TEXTE À LIRE >>
_ _ _ _ _
Cass. com., 29 mai 2024, n° 21-21.559

COUR DE CASSATION

Arrêt

Cassation

PARTIES

Défendeur :

Brigade électronique (SARL), Brigade Electronics Group PLC (Sté), Signalisation accessoires revêtements réflecteurs (Sté), Groupe Buchet commerce et finances (Sté)

COMPOSITION DE LA JURIDICTION

Président :

M. Vigneau

Rapporteur :

Mme Ducloz

Avocats :

SAS Buk Lament-Robillot, SARL Boré, Salve de Bruneton et Mégret

Angers, ch. A com., du 25 mai 2021

25 mai 2021

Faits et procédure

1. Selon l'arrêt attaqué (Angers, 25 mai 2021), la société à responsabilité limitée Brigade électronique était détenue à 63 % par la société de droit anglais Brigade Electronics Group PLC et avait pour co-gérants MM. [E] et [P].

2. Le 14 octobre 2015 s'est tenue une assemblée générale de la société Brigade électronique au cours de laquelle il a été décidé la révocation de M. [P] de ses fonctions de co-gérant et la distribution de dividendes.

3. Soutenant qu'elle n'avait pas été régulièrement convoquée à l'assemblée générale du 14 octobre 2015, la société Brigade Electronics Group PLC a assigné la société Brigade électronique et M. [E] en annulation des délibérations de cette assemblée.

4. La société Brigade électronique a fait l'objet d'une liquidation amiable, M. [S]-[D] étant nommé liquidateur.

Examen des moyens

Sur les troisième et quatrième moyens

5. En application de l'article 1014, alinéa 2, du code de procédure civile, il n'y a pas lieu de statuer par une décision spécialement motivée sur ces moyens qui ne sont manifestement pas de nature à entraîner la cassation.

Mais sur le premier moyen

Enoncé du moyen

6. M. [E] fait grief à l'arrêt d'annuler l'assemblée générale de la société Brigade électronique du 14 octobre 2015, de le condamner à restituer les dividendes votés par cette assemblée et à payer la somme de 5 000 euros à titre de dommages et intérêts au titre de la désorganisation de la société, alors « qu'aucune règle n'impose au juge qui dispose d'une faculté d'appréciation à cet égard, d'annuler l'assemblée générale d'une société à responsabilité limitée en cas d'irrégularité de la convocation de ses membres ; qu'en considérant, après avoir relevé l'irrégularité de la convocation à l'assemblée générale du 14 octobre 2015, que celle-ci ne pouvait qu'être annulée, sans exercer son pouvoir d'appréciation sur la portée du vice et la justification effective d'une annulation, la cour d'appel, qui a déduit automatiquement l'annulation de l'irrégularité d'une règle qui n'est pas impérative, a violé l'article L. 223-27 du code de commerce, ensemble l'article 1134 du code civil dans sa rédaction antérieure à l'ordonnance du 10 février 2016. »
_ _ _ _ _
DONNÉES À TRAITER >>
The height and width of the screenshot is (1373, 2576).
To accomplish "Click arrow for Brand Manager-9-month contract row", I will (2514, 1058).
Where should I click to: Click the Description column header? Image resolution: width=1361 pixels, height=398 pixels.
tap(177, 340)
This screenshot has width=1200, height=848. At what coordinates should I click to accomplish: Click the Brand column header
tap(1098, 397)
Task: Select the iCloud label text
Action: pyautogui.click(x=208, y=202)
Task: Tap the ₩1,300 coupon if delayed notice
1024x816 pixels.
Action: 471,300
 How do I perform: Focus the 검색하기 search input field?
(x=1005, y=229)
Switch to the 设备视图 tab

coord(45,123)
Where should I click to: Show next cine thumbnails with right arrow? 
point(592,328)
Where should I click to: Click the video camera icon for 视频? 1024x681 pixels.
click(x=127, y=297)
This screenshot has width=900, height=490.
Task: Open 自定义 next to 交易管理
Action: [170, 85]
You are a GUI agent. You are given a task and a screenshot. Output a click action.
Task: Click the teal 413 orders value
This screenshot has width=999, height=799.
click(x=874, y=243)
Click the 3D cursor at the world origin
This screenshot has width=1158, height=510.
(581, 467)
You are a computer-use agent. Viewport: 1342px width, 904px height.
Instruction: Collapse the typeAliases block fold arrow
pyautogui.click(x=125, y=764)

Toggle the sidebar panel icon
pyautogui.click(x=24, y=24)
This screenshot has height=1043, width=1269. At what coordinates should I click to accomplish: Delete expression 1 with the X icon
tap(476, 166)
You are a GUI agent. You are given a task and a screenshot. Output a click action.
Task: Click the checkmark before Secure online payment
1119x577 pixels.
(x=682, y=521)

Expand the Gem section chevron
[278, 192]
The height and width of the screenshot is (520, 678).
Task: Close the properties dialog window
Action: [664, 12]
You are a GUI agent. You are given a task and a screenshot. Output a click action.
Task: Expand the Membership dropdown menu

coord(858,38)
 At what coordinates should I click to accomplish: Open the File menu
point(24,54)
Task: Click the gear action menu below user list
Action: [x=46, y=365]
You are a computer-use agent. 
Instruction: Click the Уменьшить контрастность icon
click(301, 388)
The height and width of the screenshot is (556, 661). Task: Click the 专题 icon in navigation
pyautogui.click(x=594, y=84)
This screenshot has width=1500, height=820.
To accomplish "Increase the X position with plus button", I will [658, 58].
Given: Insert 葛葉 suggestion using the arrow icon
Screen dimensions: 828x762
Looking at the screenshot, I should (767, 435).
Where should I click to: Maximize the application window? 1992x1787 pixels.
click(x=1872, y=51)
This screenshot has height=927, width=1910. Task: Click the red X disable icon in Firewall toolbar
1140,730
_ _ _ _ _
CONSIGNES >>
• 1. Recopiez mot pour mot les lignes des enregistrements, depuis leur début jusqu'à la ligne contenant « Action: pyautogui.click(x=208, y=202) », celle-ci comprise.
• 2. Veuillez poursuivre l'arrêt de la Cour de cassation en reprenant juste après sa dernière phrase.
L'arrêt de la Cour de cassation et les enregistrements n'ont aucun lien entre eux.

RÉSULTATS ATTENDUS >>
• 1.
The height and width of the screenshot is (1373, 2576).
To accomplish "Click arrow for Brand Manager-9-month contract row", I will (2514, 1058).
Where should I click to: Click the Description column header? Image resolution: width=1361 pixels, height=398 pixels.
tap(177, 340)
This screenshot has width=1200, height=848. At what coordinates should I click to accomplish: Click the Brand column header
tap(1098, 397)
Task: Select the iCloud label text
Action: pyautogui.click(x=208, y=202)

• 2.
Réponse de la Cour

Recevabilité du moyen

7. La société Brigade Electronics Group PLC et MM. [S]-[D] et [P] contestent la recevabilité du moyen. Ils soutiennent qu'il est nouveau et mélangé de fait et de droit.

8. Cependant, ce moyen, qui ne se réfère à aucune considération de fait qui ne résulterait pas des énonciations de l'arrêt, est de pur droit.

9. Le moyen est donc recevable.

Bien-fondé du moyen 

Vu l'article L. 223-27 du code de commerce :

10. Il résulte de ce texte que le défaut de convocation régulière de l'associé d'une société à responsabilité limitée à l'assemblée générale de cette société n'entraîne la nullité des délibérations de cette assemblée que si cette irrégularité a privé l'associé de son droit d'y prendre part et qu'elle était de nature à influer sur le résultat du processus de décision.

11. Pour annuler la délibération de l'assemblée générale de la société Brigade électronique du 14 octobre 2015 et condamner M. [E] à rembourser les dividendes votés par cette assemblée, l'arrêt, après avoir énoncé qu'en application de l'article R. 223-20 du code de commerce les associés d'une société à responsabilité limitée sont convoqués quinze jours au moins avant la réunion de l'assemblée par lettre recommandée, retient que le seul document justificatif de l'envoi d'une convocation à la société Brigade Electronics Group PLC est un document de la poste anglaise retraçant le parcours d'un envoi non identifiable arrivé de France le 7 octobre 2015 et délivré le lendemain sans qu'il soit permis d'en connaître ni l'expéditeur ni le destinataire. L'arrêt en déduit qu'à défaut d'une convocation régulière de la société Brigade Electronics Group PLC, l'assemblée générale du 14 octobre 2015 et les résolutions votées lors de cette assemblée ne peuvent qu'être annulées comme le prévoit l'article L. 223-17 du code de commerce.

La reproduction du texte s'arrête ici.